A global study showed durable remission with long-term persistence in pediatric and young adults with relapsed or refractory B-cell acute lymphoblastic leukemia (ALL) after a single infusion of a chimeric antigen receptor (CAR) T-cell therapy.
A previous phase I-IIa study demonstrated high rates of complete remission and an association of serious but reversible adverse events in children and young adults with relapsed or refractory B-cell ALL after infusion with the anti-CD19 CAR-T therapy tisagenlecleucel. Further analysis is needed to validate these findings.
Shannon L Maude, MD, PhD, Children’s Hospital of Philadelphia, and colleagues conducted a phase II, single-cohort, 25-center, global study examining the effects of tisagenlecleucel in pediatric and young adult patients with CD19-positive relapsed or refractory B-cell ALL. A total of 75 patients received a single infusion of tisagenlecleucel and were evaluated for overall remission rate (the rate of complete remission or complete remission with incomplete hematologic recovery) within 3 months.
The study was published in The New England Journal of Medicine (online February 1, 2018; doi:10.1056/NEJMoa1709866).

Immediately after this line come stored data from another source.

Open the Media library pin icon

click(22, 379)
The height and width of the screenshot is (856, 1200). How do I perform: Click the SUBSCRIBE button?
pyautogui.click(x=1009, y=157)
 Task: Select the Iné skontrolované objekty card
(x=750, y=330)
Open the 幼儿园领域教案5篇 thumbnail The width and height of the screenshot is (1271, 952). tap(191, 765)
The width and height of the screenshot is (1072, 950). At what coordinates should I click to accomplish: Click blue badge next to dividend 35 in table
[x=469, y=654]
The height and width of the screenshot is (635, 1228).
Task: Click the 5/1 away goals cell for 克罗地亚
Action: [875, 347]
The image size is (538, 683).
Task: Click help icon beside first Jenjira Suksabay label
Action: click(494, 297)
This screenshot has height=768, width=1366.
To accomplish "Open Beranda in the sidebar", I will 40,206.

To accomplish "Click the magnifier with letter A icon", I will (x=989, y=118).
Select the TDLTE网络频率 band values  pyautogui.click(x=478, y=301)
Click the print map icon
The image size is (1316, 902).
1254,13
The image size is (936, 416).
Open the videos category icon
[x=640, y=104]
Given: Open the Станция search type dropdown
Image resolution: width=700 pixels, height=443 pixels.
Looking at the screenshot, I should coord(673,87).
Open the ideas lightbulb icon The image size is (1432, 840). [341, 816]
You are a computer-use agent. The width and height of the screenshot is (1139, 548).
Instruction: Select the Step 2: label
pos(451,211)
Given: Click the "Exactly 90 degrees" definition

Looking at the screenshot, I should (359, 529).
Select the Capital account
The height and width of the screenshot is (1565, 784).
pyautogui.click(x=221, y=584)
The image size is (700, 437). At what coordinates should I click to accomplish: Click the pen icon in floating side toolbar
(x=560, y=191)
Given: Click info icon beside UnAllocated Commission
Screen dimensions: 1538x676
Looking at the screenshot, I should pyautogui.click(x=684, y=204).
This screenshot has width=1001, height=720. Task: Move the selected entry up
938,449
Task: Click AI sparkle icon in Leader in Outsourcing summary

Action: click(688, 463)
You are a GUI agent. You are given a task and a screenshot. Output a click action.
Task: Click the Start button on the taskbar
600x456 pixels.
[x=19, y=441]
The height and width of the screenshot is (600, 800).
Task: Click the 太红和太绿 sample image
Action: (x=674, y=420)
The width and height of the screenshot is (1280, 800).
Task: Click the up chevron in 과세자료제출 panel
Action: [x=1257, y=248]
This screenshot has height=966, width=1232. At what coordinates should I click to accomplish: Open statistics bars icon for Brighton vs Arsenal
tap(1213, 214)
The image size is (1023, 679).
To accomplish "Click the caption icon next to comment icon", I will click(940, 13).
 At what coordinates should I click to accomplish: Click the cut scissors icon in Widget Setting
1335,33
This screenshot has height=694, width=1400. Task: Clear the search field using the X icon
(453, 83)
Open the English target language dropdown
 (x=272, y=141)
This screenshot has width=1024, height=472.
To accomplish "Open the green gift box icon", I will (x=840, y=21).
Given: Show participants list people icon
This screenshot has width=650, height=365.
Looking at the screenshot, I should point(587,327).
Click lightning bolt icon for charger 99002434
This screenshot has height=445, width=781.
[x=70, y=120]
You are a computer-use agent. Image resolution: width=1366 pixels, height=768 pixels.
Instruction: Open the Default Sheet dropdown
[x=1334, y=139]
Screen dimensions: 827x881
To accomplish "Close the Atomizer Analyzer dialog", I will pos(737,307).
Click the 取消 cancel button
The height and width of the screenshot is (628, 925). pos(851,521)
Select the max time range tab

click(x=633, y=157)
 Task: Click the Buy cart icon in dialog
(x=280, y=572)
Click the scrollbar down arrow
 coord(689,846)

Results of the study showed an overall remission rate within 3 months of 81%, with all patients who had a response to CAR-T therapy found to be negative for minimal residual disease assessed by flow cytometry.
Event-free survival and overall survival at 6 months were 73% (95% CI, 60-82) and 90% (95% CI, 81-95), respectively. At 12 months, those rates decreased to 50% (95% CI, 35-64) and 76% (95% CI, 62-86). Median duration of remission was not reached.